The aim of the present study was to quantitatively analyze the expression of platelet‑derived growth factor (PDGF)‑A and PDGF‑B in the vascular walls of patients with lower extremity arterial occlusive disease (LEAOD). The expression levels of PDGF‑A and PDGF‑B in the lower extremity arteries of 19 LEAOD patients (case group) and three healthy subjects (control group) was determined using quantitative polymerase chain reaction. Intergroup comparisons revealed that the relative mRNA expression levels were higher in the case group, as compared with the control group, for PDGF‑A (34.38±5.80 vs. 21.94±1.05; P<0.05) and PDGF‑B (33.95±5.92 vs. 24.15±3.12; P<0.05). In addition, the expression of PDGF‑A revealed a positive linear correlation with the expression of PDGF‑B (P<0.05). Therefore, the expression levels of PDGF‑A and PDGF‑B were found to be higher in the vascular walls of LEAOD patients, while the expression of PDGF‑A was found to correlate with the expression of PDGF‑B. A significant increase in the expression levlels of PDGF-A and PDGF-B were observed in the vascular walls of patients with LEAOD, and the expression of PDGF-A was associated with the expression of PDGF-B.

Introduction

Atherosclerosis (AS) and its complications are the leading cause of mortality worldwide. The proliferation of medial smooth muscle cells (SMCs) plays a key role in the pathogenesis of AS. Macrophages from intimal SMCs accumulate in the subendothelial region, resulting in the formation and rupture of plaques, and consequent vascular occlusion and clinical events (1,2).

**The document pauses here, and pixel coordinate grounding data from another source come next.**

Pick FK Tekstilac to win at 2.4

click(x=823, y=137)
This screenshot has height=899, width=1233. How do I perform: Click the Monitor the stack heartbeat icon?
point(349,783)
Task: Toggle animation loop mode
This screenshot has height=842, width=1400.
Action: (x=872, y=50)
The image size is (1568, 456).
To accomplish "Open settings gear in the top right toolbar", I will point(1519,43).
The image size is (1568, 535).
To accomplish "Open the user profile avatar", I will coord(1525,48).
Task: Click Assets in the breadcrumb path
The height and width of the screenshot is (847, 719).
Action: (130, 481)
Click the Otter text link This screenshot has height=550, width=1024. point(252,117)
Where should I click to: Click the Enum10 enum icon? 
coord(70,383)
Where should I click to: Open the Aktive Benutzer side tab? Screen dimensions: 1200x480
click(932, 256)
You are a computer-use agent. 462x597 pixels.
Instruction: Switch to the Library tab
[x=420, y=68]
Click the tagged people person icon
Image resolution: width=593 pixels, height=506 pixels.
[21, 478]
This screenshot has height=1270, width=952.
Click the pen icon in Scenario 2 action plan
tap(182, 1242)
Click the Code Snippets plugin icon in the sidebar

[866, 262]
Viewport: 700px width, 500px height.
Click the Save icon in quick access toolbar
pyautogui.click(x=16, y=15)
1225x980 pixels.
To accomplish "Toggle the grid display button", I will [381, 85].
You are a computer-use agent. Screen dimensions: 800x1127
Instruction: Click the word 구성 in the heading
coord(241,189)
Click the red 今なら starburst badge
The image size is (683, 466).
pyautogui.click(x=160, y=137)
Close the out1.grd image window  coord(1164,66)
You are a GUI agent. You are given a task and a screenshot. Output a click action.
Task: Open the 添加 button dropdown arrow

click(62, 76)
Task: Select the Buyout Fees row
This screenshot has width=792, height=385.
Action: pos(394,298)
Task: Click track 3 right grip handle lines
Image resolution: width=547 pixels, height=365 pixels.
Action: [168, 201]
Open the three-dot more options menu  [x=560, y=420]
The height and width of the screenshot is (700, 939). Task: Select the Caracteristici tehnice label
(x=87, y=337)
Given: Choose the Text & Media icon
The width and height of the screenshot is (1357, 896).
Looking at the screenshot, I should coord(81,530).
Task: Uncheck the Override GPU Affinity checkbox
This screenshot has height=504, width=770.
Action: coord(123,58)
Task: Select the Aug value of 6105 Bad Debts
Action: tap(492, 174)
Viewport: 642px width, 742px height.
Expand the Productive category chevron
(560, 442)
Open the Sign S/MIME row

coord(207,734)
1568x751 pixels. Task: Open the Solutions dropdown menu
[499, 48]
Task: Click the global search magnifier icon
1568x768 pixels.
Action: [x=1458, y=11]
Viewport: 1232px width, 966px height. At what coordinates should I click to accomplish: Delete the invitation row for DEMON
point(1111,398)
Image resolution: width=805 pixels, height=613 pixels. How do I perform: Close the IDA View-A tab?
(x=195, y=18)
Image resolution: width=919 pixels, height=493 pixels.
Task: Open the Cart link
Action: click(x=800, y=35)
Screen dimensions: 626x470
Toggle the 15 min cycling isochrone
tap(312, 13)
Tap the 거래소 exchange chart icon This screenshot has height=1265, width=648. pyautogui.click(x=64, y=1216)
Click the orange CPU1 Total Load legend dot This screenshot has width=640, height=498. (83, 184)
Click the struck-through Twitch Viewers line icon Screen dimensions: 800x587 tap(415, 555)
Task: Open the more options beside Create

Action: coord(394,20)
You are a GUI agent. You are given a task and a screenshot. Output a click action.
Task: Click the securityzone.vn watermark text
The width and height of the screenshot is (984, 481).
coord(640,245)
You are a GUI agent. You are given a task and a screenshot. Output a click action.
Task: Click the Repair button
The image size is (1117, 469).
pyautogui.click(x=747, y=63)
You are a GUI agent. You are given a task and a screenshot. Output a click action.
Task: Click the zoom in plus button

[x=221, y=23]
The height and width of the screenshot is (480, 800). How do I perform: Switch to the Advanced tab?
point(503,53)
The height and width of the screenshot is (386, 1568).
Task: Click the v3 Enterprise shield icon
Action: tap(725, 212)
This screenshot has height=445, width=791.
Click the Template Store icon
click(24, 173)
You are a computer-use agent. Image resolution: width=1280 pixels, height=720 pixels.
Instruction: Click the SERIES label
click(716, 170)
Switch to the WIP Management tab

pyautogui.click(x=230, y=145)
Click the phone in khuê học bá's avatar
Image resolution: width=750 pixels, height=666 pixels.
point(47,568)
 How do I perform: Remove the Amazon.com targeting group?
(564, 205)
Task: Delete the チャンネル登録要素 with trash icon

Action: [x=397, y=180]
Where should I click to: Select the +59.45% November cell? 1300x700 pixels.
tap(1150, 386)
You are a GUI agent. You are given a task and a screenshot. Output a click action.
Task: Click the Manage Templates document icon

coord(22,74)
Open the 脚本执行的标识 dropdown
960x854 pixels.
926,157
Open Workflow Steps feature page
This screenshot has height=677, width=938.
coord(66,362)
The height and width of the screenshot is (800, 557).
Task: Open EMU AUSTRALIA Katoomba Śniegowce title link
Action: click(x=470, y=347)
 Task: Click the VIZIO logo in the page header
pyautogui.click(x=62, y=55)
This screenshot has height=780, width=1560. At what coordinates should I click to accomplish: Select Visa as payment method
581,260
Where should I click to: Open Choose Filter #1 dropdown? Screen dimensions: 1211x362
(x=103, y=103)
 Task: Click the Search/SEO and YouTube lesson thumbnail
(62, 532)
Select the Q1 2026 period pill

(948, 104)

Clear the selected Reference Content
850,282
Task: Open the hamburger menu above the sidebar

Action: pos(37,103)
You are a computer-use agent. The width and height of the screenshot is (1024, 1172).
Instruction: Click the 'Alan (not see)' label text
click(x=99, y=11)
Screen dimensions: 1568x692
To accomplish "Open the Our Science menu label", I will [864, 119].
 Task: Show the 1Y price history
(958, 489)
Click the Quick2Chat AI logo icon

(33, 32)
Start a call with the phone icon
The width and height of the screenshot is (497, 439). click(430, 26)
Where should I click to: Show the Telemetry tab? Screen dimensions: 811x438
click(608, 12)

Previously, a serum-derived factor in platelets was found to be able to stimulate the growth of SMCs; platelet-derived growth factor (PDGF) was subsequently purified. PDGF can accumulate at injury sites and proliferate in the extracellular matrix, expanding the area of injury and/or leading to further damage. PDGF plays important roles in different stages during the development and progression of various diseases. The findings of a number of studies have supported the hypothesis that PDGF is associated with SMC accumulation during the development of AS (1,3).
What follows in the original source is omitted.